Saturday, January 24, 2009

Fair Pay Act, Pt. 2

Cujo made this comment to my earlier post.
If there's good news in that, it's that a few Republicans did break ranks with the troglodytes and voted for the bill.
Cujo is right about that, but when you look at which Republicans voted for the Lilly Ledbetter Fair Pay Act of 2009, it is less encouraging. This is the results of the roll call vote. Scroll down and look at the "ayes" with an R after their name. They are: Susan Collins, Olympia Snowe, Kaye Hutchinson, Arlen Spector, and Lisa Murkowski.

Other than Arlen Spector, all of the men of the party of Hoover think it is a fine idea to make it virtually impossible for women to sue for unequal pay. The women of the GOP, who probably have some first-hand experience with this issue, did not think it unreasonable to allow women to sue for unequal pay for the same job.

**Given entries**
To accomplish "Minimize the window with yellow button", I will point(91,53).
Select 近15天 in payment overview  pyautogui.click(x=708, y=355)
--
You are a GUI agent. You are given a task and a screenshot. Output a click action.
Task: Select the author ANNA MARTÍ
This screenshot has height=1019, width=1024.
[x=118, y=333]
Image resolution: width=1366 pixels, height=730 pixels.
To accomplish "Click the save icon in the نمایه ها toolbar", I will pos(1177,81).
* * *
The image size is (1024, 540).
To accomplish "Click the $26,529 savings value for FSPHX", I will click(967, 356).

**Written problem 1**
Shorten the paragraph beginning "Cujo is right about that" from the Fair Pay Act blog post into a brief bulleted list that keeps its main facts.
**Written problem 2**
Quote the Fair Pay Act blog post word for word, everything from "Cujo is right" down to "the same job.".
**Written problem 3**
Write what comes next in the Fair Pay Act blog post, picking up after its final sentence.

**Exercise answer 1**
- Cujo is right that some Republicans voted for the Lilly Ledbetter Fair Pay Act of 2009, but which ones did is less encouraging.
- The roll call vote results list the "ayes," with an R after the Republicans' names.
- The Republicans voting aye were Susan Collins, Olympia Snowe, Kaye Hutchinson, Arlen Spector, and Lisa Murkowski.

**Exercise answer 2**
Cujo is right about that, but when you look at which Republicans voted for the Lilly Ledbetter Fair Pay Act of 2009, it is less encouraging. This is the results of the roll call vote. Scroll down and look at the "ayes" with an R after their name. They are: Susan Collins, Olympia Snowe, Kaye Hutchinson, Arlen Spector, and Lisa Murkowski.

Other than Arlen Spector, all of the men of the party of Hoover think it is a fine idea to make it virtually impossible for women to sue for unequal pay. The women of the GOP, who probably have some first-hand experience with this issue, did not think it unreasonable to allow women to sue for unequal pay for the same job.

**Exercise answer 3**
The track record of the party of Hoover; favoring the powerful over the powerless, stepping on the workers every chance they get, remains unblemished.

8 comments:

  1. Even with votes like this, we shouldn't be misled into thinking the Dems truly the Party of the People and champions of human rights everywhere. Consider the number of them who supported Shrub's "Harsh interrogation techniques." The willingness of the powerful to abrogate the natural rights of the weak is a constant. Equal is equal, and moral is moral. Circumstances do not change that.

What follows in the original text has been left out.